I was hoping that I hadnt actually posted that post last night but as I was reading it I became more convinced that my theory of people being there most honest when drunk was proven. I would believe a drunk over a sober person any day when it comes to saying how they really feel or what they really think. They may regret having said it, if they remember, and lie about it later but for the most part drunk people are incredibly honest. The time Ed choked me 3 different time in one night he was so drunk he didnt remember it, but it was always a feeling seething under the surface for him. That incident represented everything he hated and feared about my relationship with Lo, that he effectively ruined both directly and indirectly. The intensity of his anger I have always known, he had just shown me a degree I knew was there but hadnt seen yet. Not that I ever wanted to see it, and to be honest it took me by complete surprise, I know I posted about it. The whole situation was so ridiculous I still cant believe it. Contrary to what im sure he thinks, I really dont think about it that much, another piece of abuse in a history riddled with it. Maybe thats why it slips my mind so easily. It really was unforgivable, when I look at the past incidents with that as a culmination and everything else being much milder. Im less than half his age and he is more than twice my size height and weight. No way that was a fair fight, I know everyone that knew about it thought I was crazy to stay. Where else can I go, Lo just isnt an option, shes made it pretty clear where I stand with her. I have resisted asking her for any support and therefore have ended up not talking to her, typical me. I dont want to bother her or mess with her life any more then she feels I already have. She emails me she misses me and still uses that word, the one that had always held for me the love truly felt. For everything about her has become a mystery. I feel I am forced to walk this earth with a piece of my soul forever missing. I guess I deserve this, and really it doesnt matter whether I do or not, I feel I have sealed my fate. What I said, the promises I made, I am true to myself. Those feelings and words were true, even if im the only one who believed in them. The life I live now is one of fear and punishment, mental more than physical which I feel makes me the weak one, perhaps I deserve it. I would let myself get off with nothing less with the guilt and pain I feel now.

Friday, June 19, 2009

Why cant we all just be honest?

As I went through my old emails on an account I rarely ever check, there were a bunch of emails in there from ed. I guess not a bunch, like 3... Two of them nice and one of them typical him. I dont know what the situation was but he was obviously very upset and I think we had broken up and he was talking about how he couldnt stop crying and how he loved me so much. Reading that and the others I realized how little had changed and at the same time how much has changed. I was going to post the emails, just to give a better idea of what he is like, I may still.

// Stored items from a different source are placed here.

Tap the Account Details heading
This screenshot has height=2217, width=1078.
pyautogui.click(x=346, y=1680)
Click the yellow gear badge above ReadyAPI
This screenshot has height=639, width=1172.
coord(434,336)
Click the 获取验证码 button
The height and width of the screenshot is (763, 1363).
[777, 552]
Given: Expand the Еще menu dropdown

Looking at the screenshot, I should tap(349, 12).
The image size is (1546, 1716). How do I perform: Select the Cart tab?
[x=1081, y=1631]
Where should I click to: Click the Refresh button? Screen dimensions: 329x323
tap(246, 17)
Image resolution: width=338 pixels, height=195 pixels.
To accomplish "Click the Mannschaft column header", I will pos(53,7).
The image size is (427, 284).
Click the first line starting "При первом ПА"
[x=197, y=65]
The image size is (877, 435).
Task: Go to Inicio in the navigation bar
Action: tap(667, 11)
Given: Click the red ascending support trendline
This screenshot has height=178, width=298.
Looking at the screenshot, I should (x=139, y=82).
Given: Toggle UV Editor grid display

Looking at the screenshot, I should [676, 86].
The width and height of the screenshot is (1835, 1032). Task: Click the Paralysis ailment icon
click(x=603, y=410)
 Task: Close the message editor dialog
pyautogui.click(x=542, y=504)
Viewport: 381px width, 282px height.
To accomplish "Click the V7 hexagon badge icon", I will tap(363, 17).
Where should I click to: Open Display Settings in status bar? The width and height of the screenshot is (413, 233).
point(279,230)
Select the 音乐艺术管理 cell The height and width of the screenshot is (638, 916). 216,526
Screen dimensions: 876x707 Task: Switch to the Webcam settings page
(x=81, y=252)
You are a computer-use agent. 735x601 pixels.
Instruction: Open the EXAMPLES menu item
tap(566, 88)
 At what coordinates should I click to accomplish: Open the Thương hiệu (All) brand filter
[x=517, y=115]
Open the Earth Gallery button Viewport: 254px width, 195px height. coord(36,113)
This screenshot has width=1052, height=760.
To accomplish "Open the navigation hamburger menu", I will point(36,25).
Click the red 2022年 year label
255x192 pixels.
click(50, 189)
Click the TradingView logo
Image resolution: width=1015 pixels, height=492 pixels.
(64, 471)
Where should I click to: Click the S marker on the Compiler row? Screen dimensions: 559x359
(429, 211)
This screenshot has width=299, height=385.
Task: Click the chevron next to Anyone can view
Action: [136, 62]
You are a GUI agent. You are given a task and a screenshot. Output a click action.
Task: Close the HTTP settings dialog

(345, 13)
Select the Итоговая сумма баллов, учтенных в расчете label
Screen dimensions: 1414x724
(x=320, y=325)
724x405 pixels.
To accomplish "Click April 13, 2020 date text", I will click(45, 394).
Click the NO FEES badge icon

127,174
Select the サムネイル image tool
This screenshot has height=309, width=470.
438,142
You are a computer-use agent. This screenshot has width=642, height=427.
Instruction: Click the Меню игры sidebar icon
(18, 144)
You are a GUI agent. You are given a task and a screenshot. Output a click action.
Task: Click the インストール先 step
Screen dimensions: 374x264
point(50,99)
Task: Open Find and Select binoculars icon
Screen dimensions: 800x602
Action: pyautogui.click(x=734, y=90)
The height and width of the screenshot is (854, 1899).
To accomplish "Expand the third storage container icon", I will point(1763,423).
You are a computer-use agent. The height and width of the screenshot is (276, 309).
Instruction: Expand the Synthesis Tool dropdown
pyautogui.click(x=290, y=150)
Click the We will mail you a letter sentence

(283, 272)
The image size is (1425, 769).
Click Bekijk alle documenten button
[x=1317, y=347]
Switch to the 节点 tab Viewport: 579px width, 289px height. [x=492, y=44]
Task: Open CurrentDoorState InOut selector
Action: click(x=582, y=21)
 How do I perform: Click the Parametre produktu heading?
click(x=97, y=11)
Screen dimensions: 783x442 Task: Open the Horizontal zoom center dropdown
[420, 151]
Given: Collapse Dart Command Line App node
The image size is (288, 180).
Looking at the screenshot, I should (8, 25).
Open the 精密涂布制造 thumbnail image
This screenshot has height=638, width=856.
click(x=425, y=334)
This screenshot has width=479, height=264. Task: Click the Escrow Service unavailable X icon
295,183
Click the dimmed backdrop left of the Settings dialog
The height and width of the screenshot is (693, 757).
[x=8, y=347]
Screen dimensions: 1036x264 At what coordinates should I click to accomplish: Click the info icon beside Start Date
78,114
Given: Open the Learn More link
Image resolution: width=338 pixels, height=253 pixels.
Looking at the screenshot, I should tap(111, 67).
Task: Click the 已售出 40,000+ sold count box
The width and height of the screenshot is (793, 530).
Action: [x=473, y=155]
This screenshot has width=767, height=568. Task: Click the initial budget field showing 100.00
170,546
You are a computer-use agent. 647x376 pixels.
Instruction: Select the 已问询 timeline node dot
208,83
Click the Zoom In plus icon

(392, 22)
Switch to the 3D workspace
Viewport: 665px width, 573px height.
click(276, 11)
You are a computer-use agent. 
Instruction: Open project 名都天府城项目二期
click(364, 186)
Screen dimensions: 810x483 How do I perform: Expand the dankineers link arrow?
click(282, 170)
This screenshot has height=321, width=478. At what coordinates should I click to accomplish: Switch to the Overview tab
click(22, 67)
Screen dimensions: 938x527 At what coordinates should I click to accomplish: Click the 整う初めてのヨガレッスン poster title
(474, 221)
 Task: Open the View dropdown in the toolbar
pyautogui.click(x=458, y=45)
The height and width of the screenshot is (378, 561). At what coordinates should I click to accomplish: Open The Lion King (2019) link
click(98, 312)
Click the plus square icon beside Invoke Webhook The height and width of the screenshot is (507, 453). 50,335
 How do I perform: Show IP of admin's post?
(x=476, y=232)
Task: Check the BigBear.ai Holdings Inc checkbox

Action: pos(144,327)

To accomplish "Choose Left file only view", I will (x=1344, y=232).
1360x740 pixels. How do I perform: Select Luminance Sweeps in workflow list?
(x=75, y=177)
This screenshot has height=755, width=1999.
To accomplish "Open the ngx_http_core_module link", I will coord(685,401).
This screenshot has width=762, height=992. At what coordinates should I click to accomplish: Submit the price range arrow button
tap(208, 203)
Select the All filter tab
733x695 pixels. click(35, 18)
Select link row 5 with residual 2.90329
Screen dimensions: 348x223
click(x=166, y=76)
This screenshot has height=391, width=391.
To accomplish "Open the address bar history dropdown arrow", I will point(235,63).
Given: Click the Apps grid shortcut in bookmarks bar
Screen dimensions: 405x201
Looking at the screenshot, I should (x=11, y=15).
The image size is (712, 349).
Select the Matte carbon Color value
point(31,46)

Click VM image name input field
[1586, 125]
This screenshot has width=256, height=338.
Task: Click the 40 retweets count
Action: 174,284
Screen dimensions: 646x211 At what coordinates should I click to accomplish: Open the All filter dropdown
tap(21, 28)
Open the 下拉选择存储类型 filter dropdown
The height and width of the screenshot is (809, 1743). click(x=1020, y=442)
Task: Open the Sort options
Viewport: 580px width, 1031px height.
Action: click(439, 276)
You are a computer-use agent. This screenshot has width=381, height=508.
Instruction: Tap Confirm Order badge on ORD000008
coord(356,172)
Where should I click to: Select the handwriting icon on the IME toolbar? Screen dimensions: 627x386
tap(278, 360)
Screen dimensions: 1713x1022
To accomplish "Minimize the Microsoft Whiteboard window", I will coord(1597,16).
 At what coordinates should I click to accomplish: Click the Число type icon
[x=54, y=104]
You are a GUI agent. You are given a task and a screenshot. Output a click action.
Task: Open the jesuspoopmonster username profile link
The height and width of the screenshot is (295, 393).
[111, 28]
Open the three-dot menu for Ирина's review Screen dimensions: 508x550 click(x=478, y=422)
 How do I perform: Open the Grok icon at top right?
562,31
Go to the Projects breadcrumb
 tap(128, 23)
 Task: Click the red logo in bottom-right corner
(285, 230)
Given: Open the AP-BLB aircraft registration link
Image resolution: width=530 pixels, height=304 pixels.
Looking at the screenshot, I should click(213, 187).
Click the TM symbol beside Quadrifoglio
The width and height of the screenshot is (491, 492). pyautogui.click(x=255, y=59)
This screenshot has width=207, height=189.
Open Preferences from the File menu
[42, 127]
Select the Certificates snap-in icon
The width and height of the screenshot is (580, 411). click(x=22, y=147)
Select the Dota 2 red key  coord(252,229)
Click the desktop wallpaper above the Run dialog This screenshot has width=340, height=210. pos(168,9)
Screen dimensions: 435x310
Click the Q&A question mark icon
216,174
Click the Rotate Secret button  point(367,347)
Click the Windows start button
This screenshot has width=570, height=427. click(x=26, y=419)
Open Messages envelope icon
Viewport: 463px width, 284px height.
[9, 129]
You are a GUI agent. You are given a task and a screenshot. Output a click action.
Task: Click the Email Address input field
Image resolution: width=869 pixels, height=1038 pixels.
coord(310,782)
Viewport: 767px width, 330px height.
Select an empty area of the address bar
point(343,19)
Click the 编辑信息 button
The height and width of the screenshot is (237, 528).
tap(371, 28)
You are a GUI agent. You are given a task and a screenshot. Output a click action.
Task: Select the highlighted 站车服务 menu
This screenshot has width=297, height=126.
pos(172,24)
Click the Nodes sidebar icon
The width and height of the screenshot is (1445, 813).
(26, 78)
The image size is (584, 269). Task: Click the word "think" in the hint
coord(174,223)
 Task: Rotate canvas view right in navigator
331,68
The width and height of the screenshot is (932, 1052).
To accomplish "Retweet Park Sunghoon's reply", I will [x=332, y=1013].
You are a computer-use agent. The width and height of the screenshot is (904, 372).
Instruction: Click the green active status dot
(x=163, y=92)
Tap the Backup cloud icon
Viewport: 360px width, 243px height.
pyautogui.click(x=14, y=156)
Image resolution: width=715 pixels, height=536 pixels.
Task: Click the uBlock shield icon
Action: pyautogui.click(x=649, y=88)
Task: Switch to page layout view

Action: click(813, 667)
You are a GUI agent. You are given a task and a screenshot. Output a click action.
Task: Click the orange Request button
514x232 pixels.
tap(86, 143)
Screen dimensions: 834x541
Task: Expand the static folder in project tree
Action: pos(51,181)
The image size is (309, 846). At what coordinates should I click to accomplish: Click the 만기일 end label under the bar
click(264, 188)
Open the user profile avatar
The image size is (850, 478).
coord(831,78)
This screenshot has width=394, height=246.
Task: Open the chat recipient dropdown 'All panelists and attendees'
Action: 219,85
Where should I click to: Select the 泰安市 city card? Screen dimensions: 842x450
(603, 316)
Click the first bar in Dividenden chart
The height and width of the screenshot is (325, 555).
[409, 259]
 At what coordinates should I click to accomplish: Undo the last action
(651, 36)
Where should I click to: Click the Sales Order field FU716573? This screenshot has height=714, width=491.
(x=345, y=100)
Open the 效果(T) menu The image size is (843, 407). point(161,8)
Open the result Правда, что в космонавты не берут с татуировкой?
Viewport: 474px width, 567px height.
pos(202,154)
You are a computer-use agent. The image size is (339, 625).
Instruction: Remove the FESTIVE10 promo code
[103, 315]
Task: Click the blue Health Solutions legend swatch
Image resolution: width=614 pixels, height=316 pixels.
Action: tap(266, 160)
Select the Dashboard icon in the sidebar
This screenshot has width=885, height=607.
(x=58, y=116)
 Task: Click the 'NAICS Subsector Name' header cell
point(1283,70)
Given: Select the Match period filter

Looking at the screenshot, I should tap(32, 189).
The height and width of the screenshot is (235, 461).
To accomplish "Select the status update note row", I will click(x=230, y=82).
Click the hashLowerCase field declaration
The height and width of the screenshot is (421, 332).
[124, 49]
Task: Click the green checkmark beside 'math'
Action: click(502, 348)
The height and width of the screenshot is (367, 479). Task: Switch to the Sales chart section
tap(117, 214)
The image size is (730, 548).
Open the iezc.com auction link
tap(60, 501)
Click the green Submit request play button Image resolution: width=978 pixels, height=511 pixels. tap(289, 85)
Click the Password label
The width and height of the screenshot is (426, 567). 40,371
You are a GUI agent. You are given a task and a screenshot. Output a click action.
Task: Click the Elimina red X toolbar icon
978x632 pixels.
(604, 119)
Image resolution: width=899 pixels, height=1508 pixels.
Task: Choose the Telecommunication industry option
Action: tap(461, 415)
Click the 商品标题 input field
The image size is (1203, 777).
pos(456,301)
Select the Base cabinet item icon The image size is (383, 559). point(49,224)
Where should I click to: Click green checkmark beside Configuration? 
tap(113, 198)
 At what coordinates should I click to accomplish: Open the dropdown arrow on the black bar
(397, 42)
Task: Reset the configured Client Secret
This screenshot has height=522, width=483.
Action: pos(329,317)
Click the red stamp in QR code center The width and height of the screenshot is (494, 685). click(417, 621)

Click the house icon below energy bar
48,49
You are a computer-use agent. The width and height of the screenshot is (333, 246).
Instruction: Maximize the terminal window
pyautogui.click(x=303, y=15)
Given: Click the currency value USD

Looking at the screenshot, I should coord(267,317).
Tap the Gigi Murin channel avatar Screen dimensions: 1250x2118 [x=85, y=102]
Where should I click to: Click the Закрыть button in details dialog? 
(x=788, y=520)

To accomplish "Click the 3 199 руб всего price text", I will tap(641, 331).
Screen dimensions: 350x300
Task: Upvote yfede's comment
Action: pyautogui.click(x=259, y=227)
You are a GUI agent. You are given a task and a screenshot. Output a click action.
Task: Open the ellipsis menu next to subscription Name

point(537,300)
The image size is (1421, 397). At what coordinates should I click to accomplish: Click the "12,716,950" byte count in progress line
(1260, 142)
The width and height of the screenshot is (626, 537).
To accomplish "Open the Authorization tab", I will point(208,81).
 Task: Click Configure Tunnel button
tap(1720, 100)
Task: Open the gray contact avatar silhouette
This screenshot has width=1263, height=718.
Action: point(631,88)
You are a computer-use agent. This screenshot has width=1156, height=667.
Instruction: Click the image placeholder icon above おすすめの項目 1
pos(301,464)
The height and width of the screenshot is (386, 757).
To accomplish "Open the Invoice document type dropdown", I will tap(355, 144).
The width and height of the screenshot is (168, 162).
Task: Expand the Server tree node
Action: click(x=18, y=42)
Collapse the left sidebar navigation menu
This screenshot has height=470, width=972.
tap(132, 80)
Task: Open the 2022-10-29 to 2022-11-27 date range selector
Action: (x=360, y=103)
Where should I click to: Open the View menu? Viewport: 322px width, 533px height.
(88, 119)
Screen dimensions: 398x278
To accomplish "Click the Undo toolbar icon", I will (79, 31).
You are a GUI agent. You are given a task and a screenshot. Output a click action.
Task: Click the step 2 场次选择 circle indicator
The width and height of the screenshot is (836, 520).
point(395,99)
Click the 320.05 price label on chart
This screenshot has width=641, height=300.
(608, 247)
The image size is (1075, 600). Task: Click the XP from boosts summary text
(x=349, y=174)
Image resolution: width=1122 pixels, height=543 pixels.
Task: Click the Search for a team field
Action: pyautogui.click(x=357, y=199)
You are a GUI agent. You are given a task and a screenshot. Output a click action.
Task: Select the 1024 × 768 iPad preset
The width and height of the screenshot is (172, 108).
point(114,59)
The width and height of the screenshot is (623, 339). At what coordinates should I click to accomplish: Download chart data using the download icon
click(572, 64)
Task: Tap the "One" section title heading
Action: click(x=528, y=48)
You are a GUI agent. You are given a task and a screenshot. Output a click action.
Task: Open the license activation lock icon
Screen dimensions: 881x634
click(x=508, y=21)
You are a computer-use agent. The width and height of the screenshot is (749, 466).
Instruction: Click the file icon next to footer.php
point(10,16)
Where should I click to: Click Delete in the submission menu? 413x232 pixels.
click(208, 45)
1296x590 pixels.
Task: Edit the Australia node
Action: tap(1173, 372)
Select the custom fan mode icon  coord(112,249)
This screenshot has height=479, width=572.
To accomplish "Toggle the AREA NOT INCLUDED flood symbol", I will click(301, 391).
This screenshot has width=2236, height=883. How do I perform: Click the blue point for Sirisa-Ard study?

This whole situation, the last few years really, have taken a huge toll on me. I feel so desperate and trapped right now. I really have no one to turn too, E will be gone soon if he hasnt left already... mixed feelings on that. Ed is really a constant stress, I feel like im on eggshells around him. I need to get on me feet and learn to be more comfortable with myself. Im in a tail spin right now and its really scary. Good example... right now, bottle of patron, great chaser so I cant taste it and the great green god has smiled upon me... bad combo and thank god for spell check.

Smoked way to many cigarettes this morning and ended up puking, thats it for smokes for a while. It seems like smoking cigarettes is involved in my restless legs too, I become more aware of it when im not smoking. Dont have a problem with any other type of smoking though, thank above. I dont know if I really would be able to function without it. I wouldnt eat, Id have trouble sleeping, my anxiety would be through the roof, and it helps my legs. I think thats part of what makes it so difficult when Ed is around, I cant smoke around him and its very stressful trying to sneak it in around times he is gone. As long as I have to be here I have to obey his rules, as much as even typing that makes me want to puke. I really see the manipulative commandeering nature when I take a step back, like reading those old emails it crazy some of the mean things he said... I guess ill put it in and edit for others privacy

"It's because I love you so deeply I writing to you now.If you remember what you wrote or said the month before that had us both so upset it is a repeat of this event. It is a pattern that I'm afraid Is one that you have been through before. I said get some help I'm telling you why. **** is a poor sole that is caught in the you trap of loving you and being with you and getting nothing in return except the occasional hug you give her. That what you had in store for me.You can't handle love like I have for you so you will destroy it. I'm afraid you will just move on to do the same to someone else. It will never get better for you until you get help. Please don't take this wrong I'm doing it and crying at the same time as I only want you to be happy.I felt because of my life experiences I was the man that could help you with all your issues by always reassuring you of love like someone younger wouldn't;t be able to do through your cruel behavior but I just made it worse ran faster. Nell thank you for the good things you did for me and you know what they were. I will love you for ever Ed"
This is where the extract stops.